The Strategist

Russia Lowered Interest Rates – To Ease Struggling Economy

03/16/2015 - 19:34

Key rate was lowered for the second time in an attempt to accelerate the economy.

Russia Lowered Interest Rates – To Ease Struggling Economy
Central bank of Russia slashed it interest rate by 100 basis points to 14% in an effort to stimulate its struggling economy on 13th March 2015. As the economy is faltering, the inflation rate drops down. This move point towards regaining back of confidence and also that the worst scenarios of economic uncertainty and financial turmoil due to Western sanctions in response to Ukraine’s conflict and collapse in crude oil prices that serves as the economy’s major export, are coming to an end. After experiencing a collapse in 2014, the Russian currency has now stabilized. In 2014, the ruble witnessed a steep decline of nearly 46%. In January 2015, the interest rates were lowered from 17% to 15%. However, the interest rates were hiked to 17% in 2014 in response to a steep sink in its currency, with the aim to boost savings.

Economic performance data revealed that consumer spending, investment plans, GDP as well as real wages, all were plummeting at a much rapid pace than expected. This signaled that the Russia is heading towards steep economic recession. The Central Bank pointed out that this step was taken mainly, due to the increased concerns about economic downturn rather than inflation. However, the consumer prices are surging at 16.7% y/y, the highest mark over the past 13 years. According to the central bank’s predictions, the GDP growth is expected to drop to 3.5% to 4% in 2015. The bank further predicts, that the economy will continue to contract by 1% to 1.6% in 2016. While, it is expected to rebound back in 2017, with more than 6% growth.

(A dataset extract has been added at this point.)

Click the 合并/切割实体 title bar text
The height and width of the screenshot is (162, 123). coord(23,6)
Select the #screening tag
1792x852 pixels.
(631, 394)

As a result of US and UN sanctions, many Russian companies are unable to borrow funds from Western banks. The steep slide in Ruble and food import ban by Russia in retaliation to the EU and the US sanctions fuelled inflation in February 2015 to 16.7%, as compared to 15% in January. The central bank predicts that the inflation is likely to end the year 2015 at about 12% to14%, as the economic growth continues to deteriorate. January’s rate cut was driven by business sector.  And these forecasts are based on the assumptions that the Western sanction against Russia will be lifted by July 2015.

Russia is evidently determined to ease down the tight monetary policy implemented in 2014, in response to substantial decline in ruble. The central bank is planning to continue to lower the interest rates by 100-200 basis points as long as the Russian currency, ruble is stable. The step is aimed to ease down the burden on Russia and decrease the risk of potential recession. The Bank of Russia projects, that the inflation rate target of nearly 4% will be achieved in 2017. The monetary easing along with slowdown in economic activities will together facilitate pulling down the consumer prices. As some of the banks in Russia are blocked from international debt markets due to the western sanctions, the economy is witnessing staggering consumer expenditures and hindrance in investments.